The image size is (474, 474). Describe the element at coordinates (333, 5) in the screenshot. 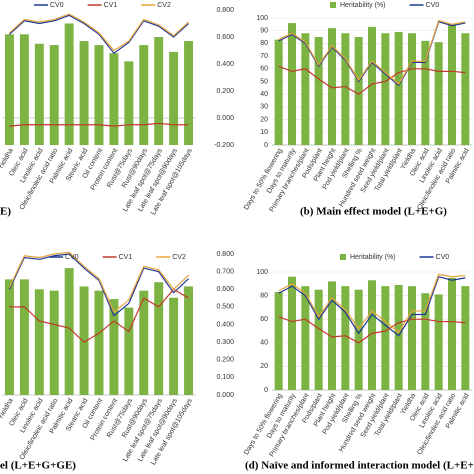

I see `legend-swatch` at that location.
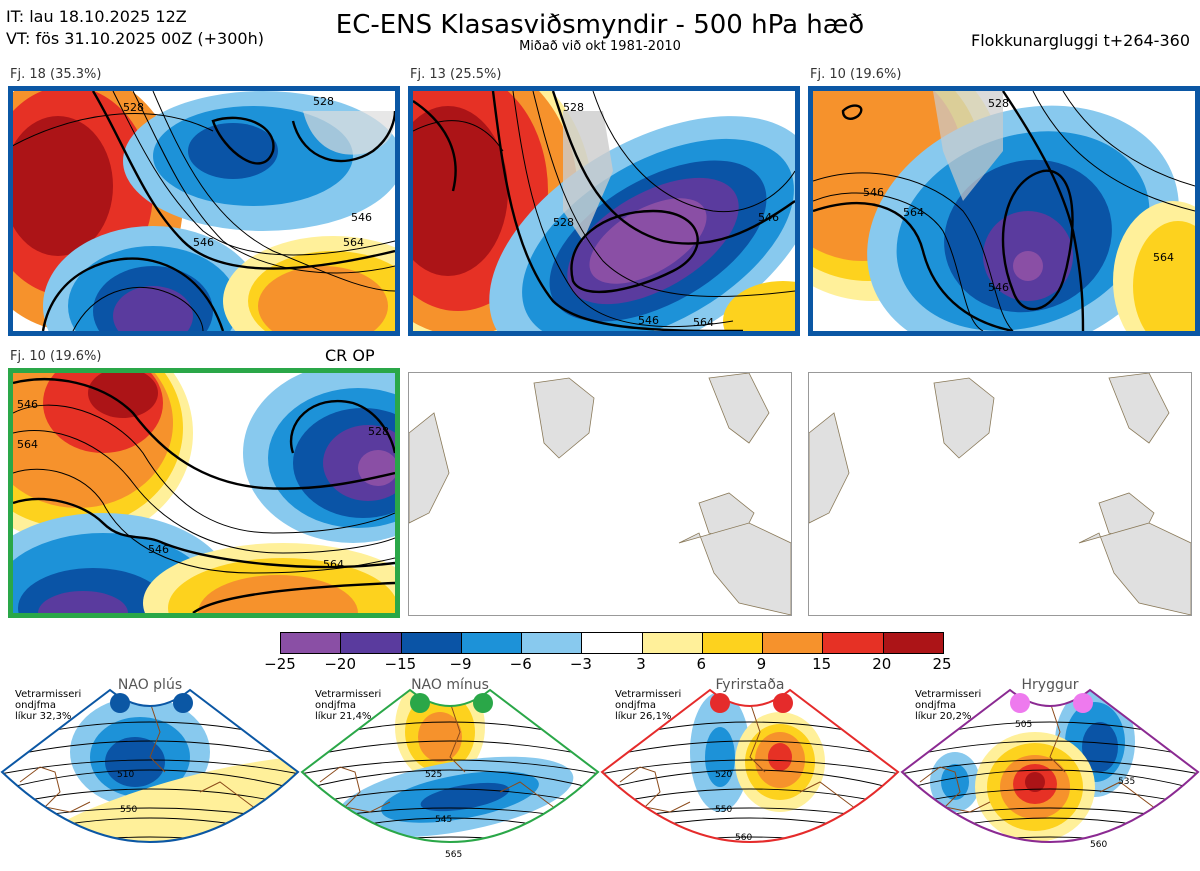 Image resolution: width=1200 pixels, height=871 pixels. What do you see at coordinates (944, 716) in the screenshot?
I see `regime-note-line: líkur 20,2%` at bounding box center [944, 716].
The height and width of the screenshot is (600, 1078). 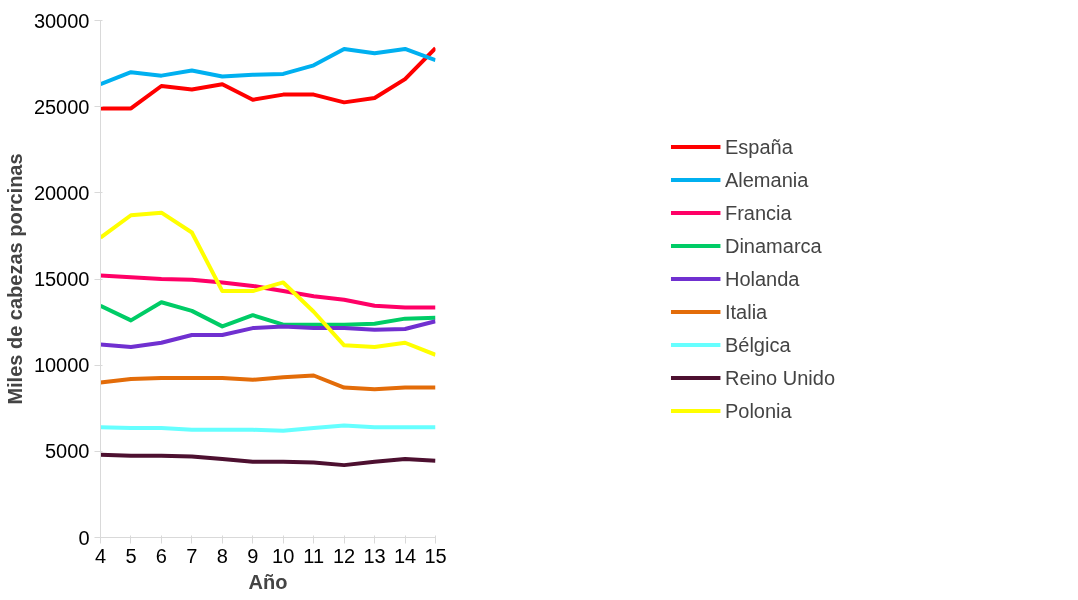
§
The problem » Convert all of the data above into a numbered list with one line per item, omitting blank lines and leaving the pictures out.

Written response »
1. The image size is (474, 474). Describe the element at coordinates (333, 5) in the screenshot. 
2. I see `legend-swatch` at that location.
3.  Image resolution: width=1200 pixels, height=871 pixels. What do you see at coordinates (944, 716) in the screenshot?
4. I see `regime-note-line: líkur 20,2%` at bounding box center [944, 716].
5. The height and width of the screenshot is (600, 1078). 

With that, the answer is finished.